▶ _Stored records_
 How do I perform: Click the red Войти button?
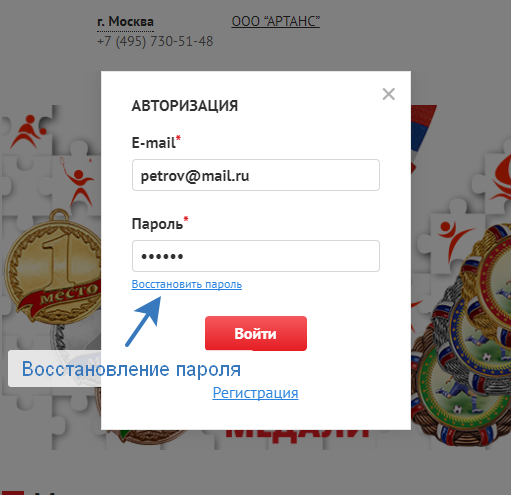256,333
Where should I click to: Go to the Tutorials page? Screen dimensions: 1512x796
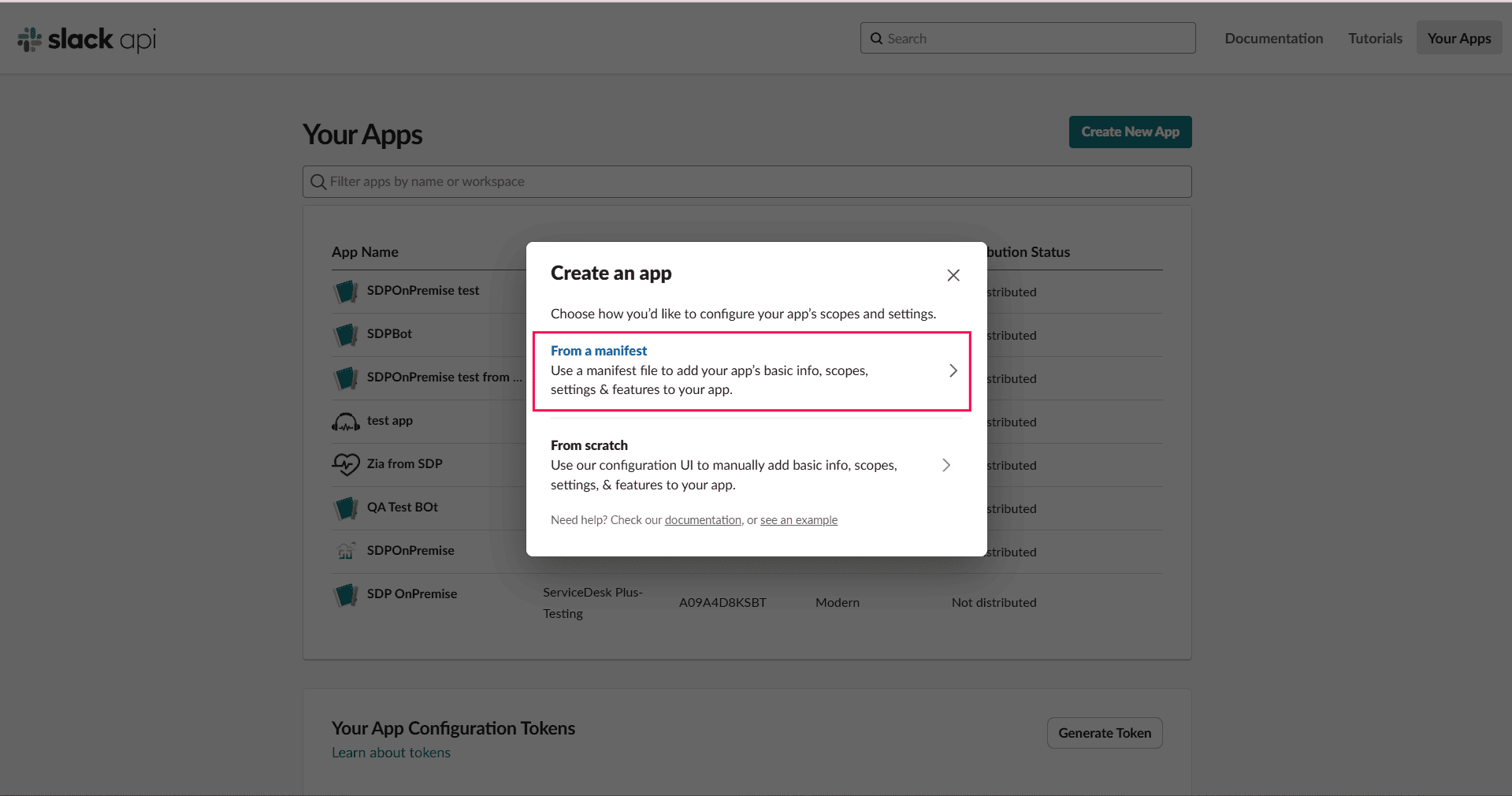click(1375, 39)
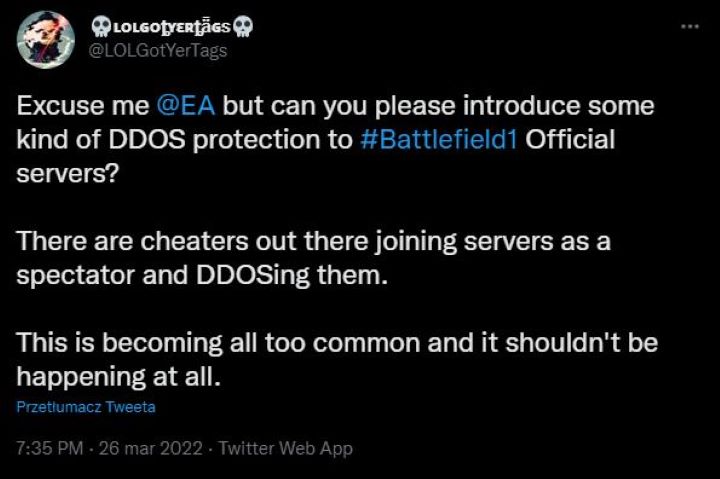Click the skull emoji before the display name
Screen dimensions: 720x479
[x=100, y=27]
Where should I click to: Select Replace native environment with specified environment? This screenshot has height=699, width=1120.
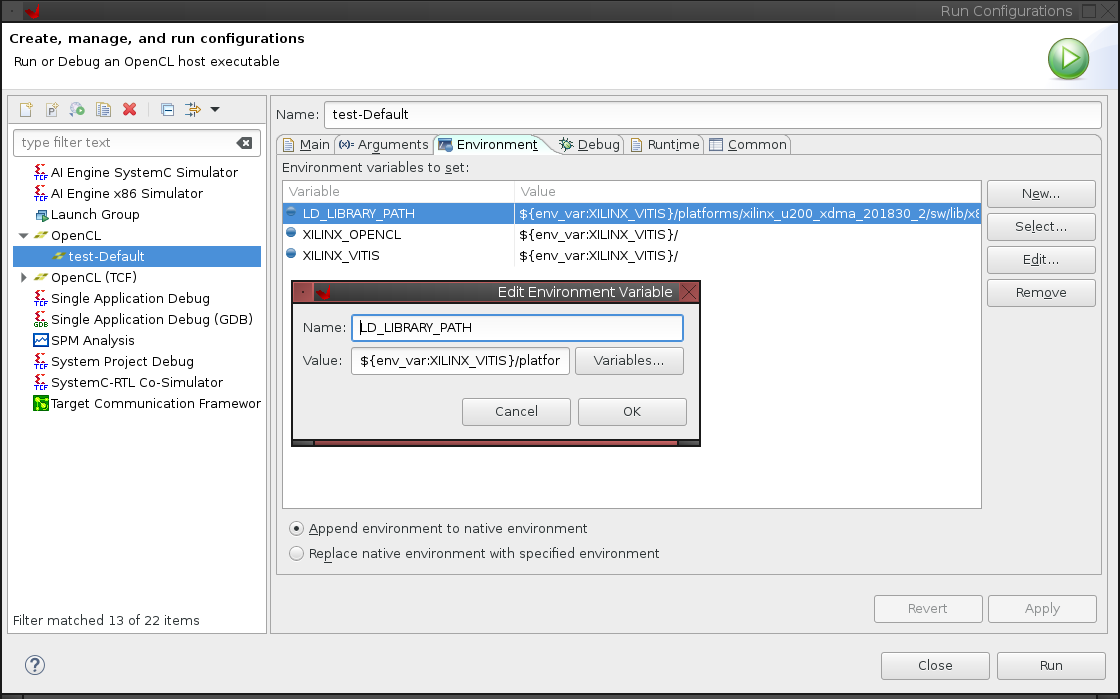pyautogui.click(x=296, y=553)
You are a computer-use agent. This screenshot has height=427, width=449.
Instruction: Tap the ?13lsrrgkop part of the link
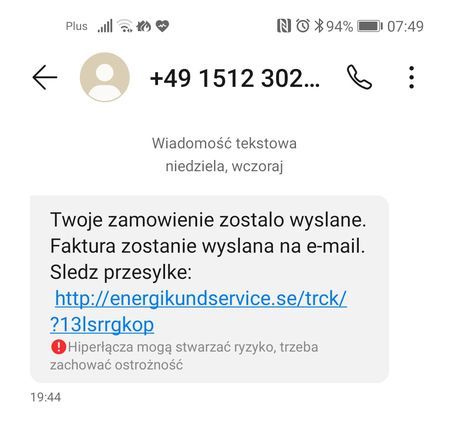102,324
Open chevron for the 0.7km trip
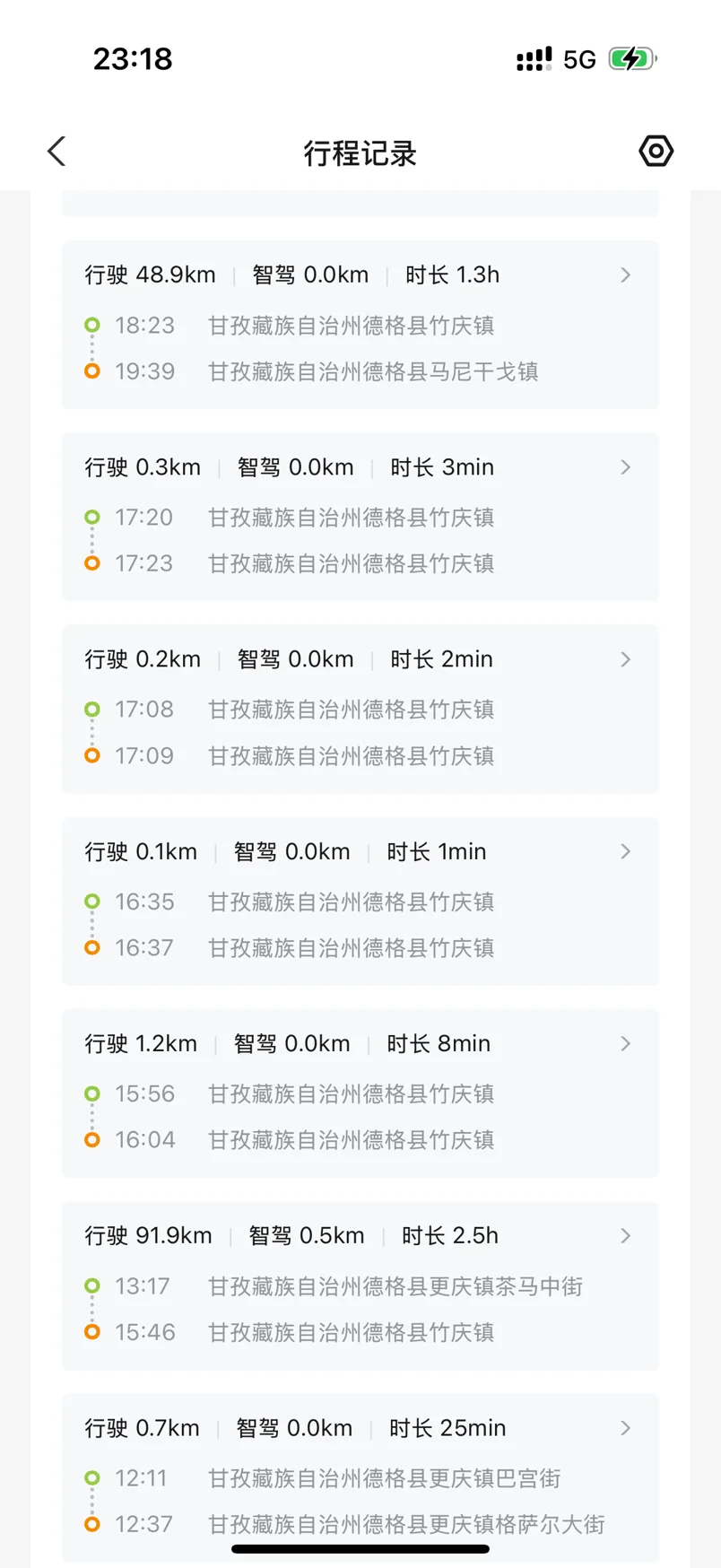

▶ _REQUIRED ACTION_
Write out exactly the lines from the one that contains "You are a computer-use" through the last line of the data above, both included. Leave every picture out.

▶ _SOLUTION TO THE EXERCISE_
You are a computer-use agent. This screenshot has height=427, width=449.
Instruction: Tap the ?13lsrrgkop part of the link
102,324
Open chevron for the 0.7km trip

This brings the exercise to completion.